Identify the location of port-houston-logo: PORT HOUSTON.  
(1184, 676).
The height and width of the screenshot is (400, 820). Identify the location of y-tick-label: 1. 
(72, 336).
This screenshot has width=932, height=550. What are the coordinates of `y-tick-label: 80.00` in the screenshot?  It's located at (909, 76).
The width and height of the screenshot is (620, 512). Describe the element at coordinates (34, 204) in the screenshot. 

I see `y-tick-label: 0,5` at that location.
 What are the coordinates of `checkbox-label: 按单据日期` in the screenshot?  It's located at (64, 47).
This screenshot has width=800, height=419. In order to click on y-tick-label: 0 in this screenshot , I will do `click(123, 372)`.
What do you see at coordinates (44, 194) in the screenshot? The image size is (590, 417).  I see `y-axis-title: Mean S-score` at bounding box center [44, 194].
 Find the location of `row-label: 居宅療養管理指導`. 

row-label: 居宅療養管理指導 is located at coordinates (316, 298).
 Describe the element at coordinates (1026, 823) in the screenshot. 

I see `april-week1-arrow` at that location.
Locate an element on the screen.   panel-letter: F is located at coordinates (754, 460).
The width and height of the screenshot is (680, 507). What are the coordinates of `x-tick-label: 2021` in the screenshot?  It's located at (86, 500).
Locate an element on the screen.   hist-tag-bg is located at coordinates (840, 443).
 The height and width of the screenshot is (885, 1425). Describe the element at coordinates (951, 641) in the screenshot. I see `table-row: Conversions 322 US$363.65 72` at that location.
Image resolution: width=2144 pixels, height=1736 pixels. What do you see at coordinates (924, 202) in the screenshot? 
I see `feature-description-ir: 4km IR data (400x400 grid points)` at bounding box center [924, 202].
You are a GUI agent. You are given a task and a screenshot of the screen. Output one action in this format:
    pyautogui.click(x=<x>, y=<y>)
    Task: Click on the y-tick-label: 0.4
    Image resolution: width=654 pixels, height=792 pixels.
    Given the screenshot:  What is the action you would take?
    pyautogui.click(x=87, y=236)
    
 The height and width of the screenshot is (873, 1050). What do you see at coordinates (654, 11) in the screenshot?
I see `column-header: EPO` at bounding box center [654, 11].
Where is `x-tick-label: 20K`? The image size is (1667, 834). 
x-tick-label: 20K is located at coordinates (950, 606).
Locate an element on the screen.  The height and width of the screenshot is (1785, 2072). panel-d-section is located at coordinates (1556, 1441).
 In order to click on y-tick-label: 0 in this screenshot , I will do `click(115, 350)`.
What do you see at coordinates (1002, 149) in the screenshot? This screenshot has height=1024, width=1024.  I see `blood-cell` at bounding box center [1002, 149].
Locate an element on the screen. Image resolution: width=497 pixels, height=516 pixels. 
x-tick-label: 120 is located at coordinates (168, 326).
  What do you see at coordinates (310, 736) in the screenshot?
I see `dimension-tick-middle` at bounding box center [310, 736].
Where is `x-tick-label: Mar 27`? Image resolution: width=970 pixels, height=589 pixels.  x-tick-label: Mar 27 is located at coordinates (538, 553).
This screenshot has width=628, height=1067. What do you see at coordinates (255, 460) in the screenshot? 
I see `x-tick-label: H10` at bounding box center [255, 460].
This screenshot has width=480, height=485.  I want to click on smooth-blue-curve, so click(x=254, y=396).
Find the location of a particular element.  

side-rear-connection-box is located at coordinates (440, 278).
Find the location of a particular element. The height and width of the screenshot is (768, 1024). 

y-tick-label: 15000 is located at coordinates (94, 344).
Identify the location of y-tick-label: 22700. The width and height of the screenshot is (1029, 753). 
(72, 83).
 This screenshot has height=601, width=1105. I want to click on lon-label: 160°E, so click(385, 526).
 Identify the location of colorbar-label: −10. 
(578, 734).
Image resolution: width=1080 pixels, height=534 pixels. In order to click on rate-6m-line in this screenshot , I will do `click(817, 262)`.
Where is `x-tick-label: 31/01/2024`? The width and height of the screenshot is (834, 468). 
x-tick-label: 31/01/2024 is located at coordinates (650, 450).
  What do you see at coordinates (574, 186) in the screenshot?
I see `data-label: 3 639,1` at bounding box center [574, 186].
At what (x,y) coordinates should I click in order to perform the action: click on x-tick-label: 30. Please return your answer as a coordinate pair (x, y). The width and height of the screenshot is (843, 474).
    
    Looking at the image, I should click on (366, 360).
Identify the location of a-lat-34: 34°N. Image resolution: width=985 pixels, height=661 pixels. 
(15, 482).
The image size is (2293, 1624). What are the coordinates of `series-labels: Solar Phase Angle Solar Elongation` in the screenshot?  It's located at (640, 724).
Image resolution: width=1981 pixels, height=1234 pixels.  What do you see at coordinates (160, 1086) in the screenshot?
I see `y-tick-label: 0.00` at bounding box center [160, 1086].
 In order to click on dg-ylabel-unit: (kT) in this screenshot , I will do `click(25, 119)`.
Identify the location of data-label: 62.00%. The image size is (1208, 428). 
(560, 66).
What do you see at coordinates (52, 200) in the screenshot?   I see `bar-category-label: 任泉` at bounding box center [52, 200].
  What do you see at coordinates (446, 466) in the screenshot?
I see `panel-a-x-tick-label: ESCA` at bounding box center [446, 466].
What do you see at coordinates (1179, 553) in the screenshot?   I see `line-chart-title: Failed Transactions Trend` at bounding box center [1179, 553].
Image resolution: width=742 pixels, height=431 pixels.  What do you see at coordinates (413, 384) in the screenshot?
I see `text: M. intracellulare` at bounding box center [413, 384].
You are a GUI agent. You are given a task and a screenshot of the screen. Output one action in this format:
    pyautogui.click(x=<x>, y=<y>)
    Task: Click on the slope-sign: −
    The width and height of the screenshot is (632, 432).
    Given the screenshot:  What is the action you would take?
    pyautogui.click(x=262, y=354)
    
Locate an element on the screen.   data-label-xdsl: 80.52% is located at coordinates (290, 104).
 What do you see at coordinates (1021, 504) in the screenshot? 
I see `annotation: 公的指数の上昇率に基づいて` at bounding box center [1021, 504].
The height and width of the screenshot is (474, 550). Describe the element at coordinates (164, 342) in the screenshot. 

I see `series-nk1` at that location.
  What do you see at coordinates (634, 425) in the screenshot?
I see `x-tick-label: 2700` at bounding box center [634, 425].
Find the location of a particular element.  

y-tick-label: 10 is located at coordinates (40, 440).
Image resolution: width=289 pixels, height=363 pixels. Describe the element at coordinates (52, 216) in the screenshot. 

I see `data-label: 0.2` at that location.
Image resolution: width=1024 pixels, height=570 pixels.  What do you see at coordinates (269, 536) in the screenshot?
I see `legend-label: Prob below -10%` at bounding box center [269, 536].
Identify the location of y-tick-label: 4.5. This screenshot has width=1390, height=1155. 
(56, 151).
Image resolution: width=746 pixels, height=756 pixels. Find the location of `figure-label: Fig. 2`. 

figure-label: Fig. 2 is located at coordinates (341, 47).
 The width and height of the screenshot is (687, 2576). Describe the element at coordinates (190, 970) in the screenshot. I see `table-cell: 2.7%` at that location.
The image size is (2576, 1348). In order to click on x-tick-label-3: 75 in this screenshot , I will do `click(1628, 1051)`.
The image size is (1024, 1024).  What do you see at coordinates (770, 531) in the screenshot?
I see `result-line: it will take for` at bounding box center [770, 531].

+ + + + + + +

PROBLEM DESCRIPTION: Reproduce the lines above verbatim, from the line containing "Describe the element at coordinates (1026, 823)" through the line containing "The width and height of the screenshot is (680, 507).", both included.

FINISHED EXERCISE:
 Describe the element at coordinates (1026, 823) in the screenshot. 

I see `april-week1-arrow` at that location.
Locate an element on the screen.   panel-letter: F is located at coordinates (754, 460).
The width and height of the screenshot is (680, 507). What are the coordinates of `x-tick-label: 2021` in the screenshot?  It's located at (86, 500).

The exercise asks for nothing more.